I was reluctant about writing this article since I’ve never had formal training on learning/teaching languages. However, I have learned Spanish and French as an adult and at the time of writing this article, I’m learning Portuguese. In this article, I’ll share my methods of language-learning along with some tips and suggestions. If this article helps or motivates a few people to learn a language, I’d be glad.
First of all, you need patience because it takes months or even years to learn a new language. Next, you need dedication and action. Just thinking that you’ll learn a language won’t get you anywhere. Also, don’t compare your progress with that of others because everyone’s unique.
Some people believe that adults are bad at learning languages! I opine that it is untrue. Adult brains are usually more trained and developed and can learn a language faster than brains of children.
It helps a lot if you have a reason for learning the language. For example, learning Russian so that you can date Russian women, or learning Japanese so that you can watch Naruto without English subtitles.

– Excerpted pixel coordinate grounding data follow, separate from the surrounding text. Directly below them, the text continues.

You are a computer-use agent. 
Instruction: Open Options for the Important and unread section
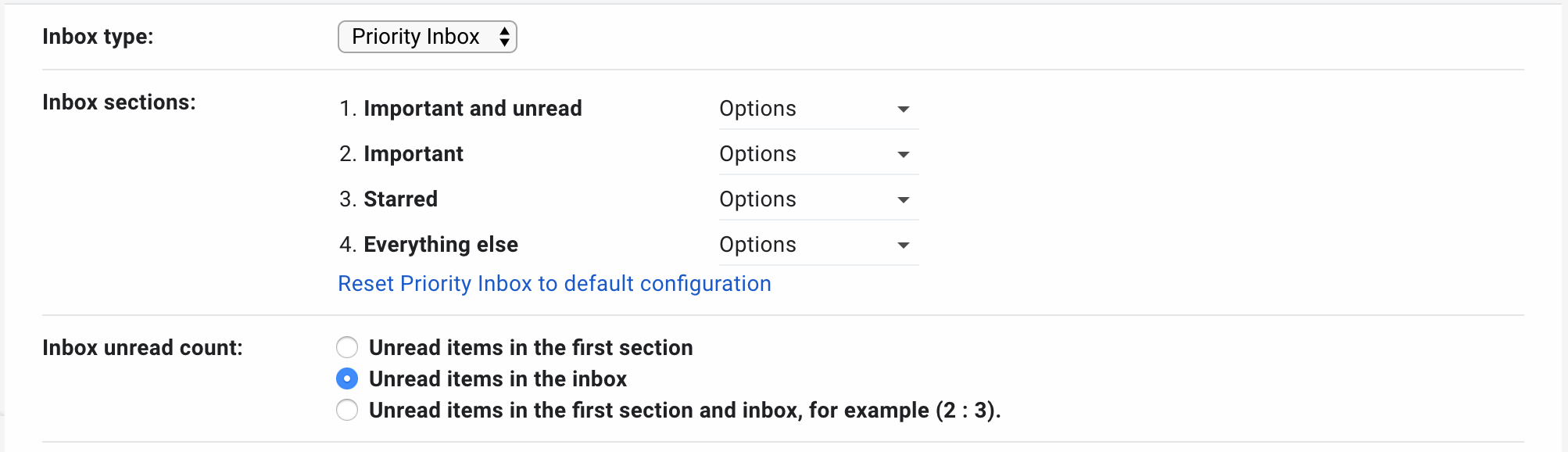pos(817,109)
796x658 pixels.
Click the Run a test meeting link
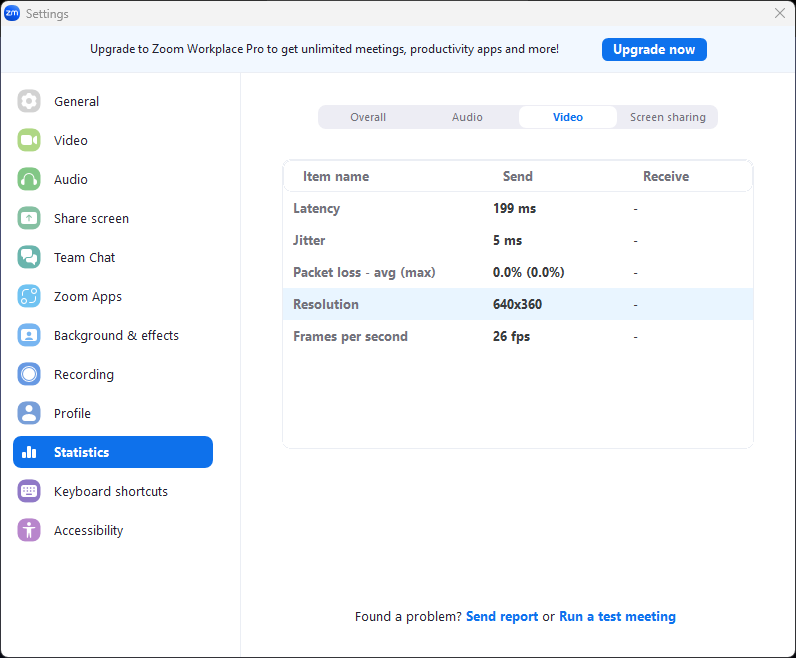point(617,617)
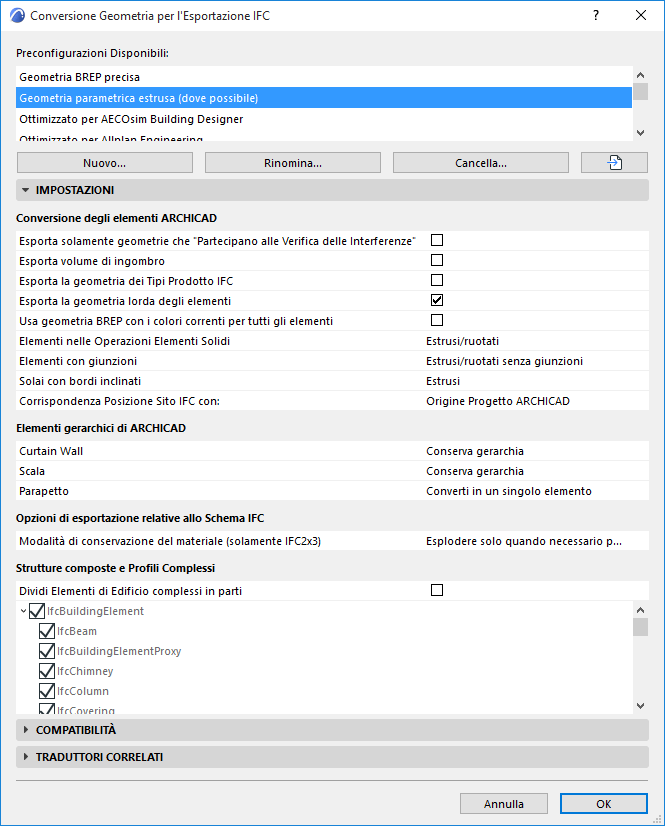Uncheck IfcBeam in the element tree

pos(47,630)
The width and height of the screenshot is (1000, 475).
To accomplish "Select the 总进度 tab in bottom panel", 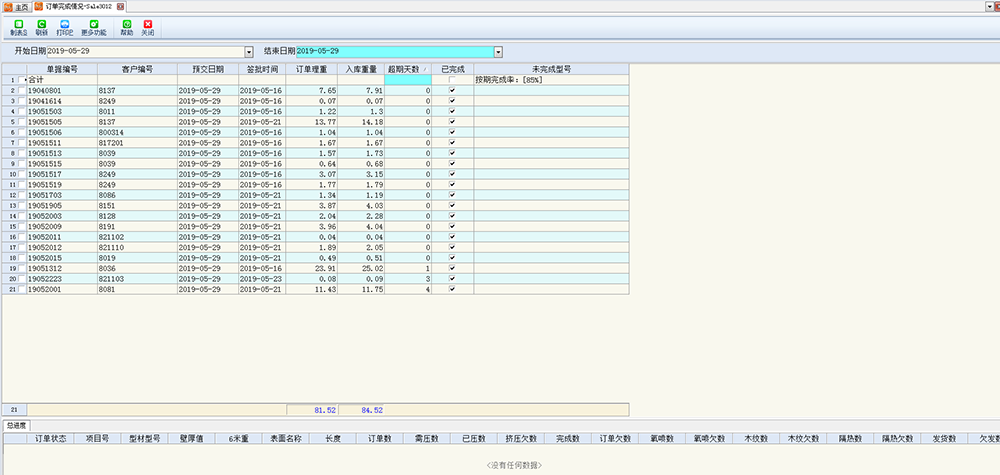I will coord(16,425).
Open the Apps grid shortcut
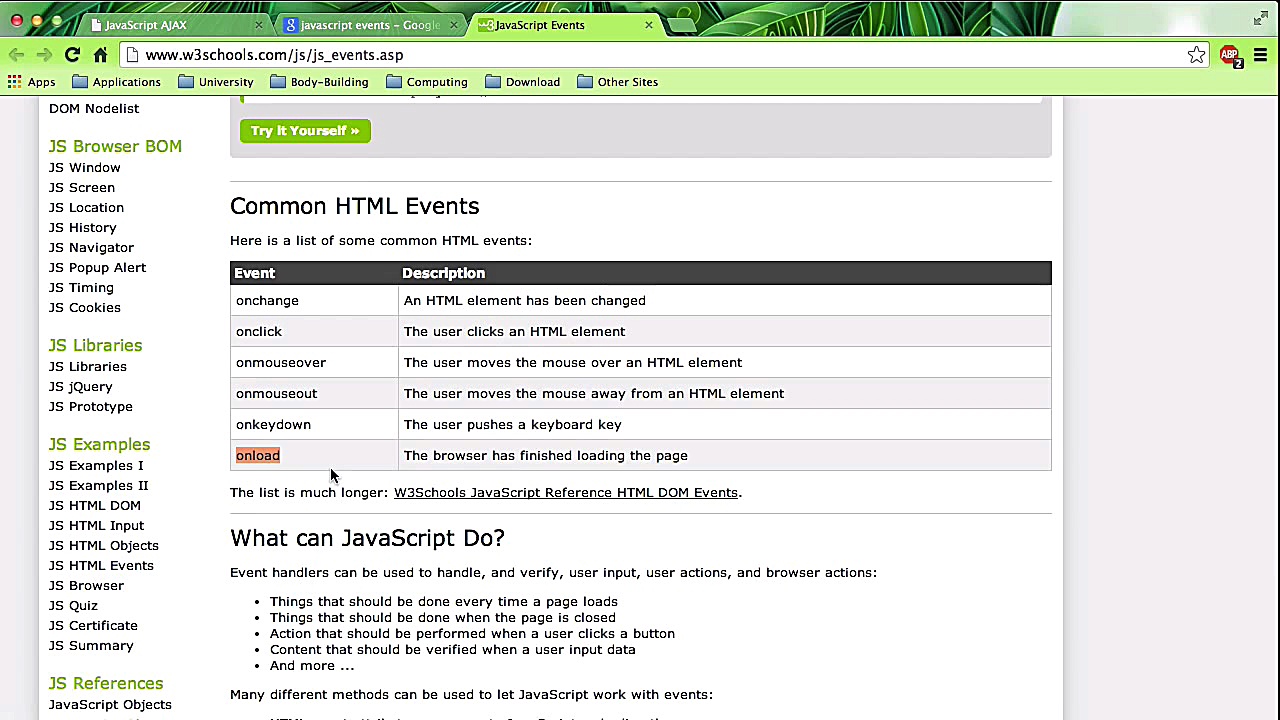The width and height of the screenshot is (1280, 720). click(31, 82)
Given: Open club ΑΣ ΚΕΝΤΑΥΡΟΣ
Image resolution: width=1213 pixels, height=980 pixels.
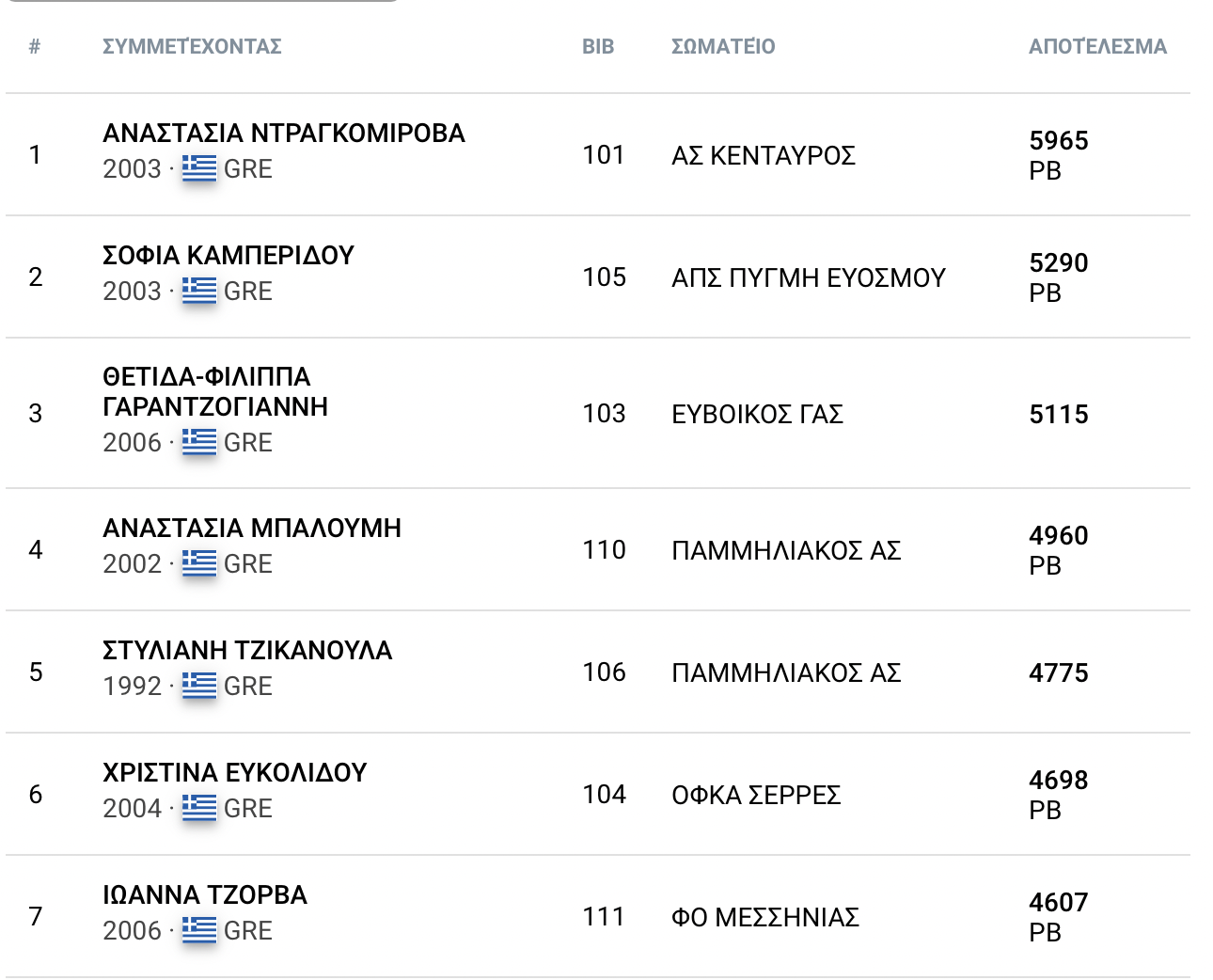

Without a proper reason, the human brain often says, “this learning exercise is useless.”
Lastly, accept that the learning process will, in a way, continue for the rest of your life. That's because languages are huge! Also, I've met people who have forgotten languages over a period of 10-15 years due to lack of practice. So, one needs to keep using languages in order to not forget them.
Step 1: Inspiration
Once I’ve chosen a language, I usually start by getting a feel of it. In this phase, I try to convince my brain that it’ll indeed be cool to learn the new language.
- Listen to some beautiful songs in the language. E.g. for Italian, I listened to the famous song Bella Ciao and Volare. The desire to understand and sing these songs motivates me to learn the language.
- Watch nice movies or TV series in the language. E.g. I would love to learn Japanese so that I can watch Ninku and Naruto without subtitles.
- Imagine how cool it would be if you met a native speaker someday and surprised them by fluently speaking their language? Or if you’re looking for a life partner from a different culture, learning their language might help impress them 😉.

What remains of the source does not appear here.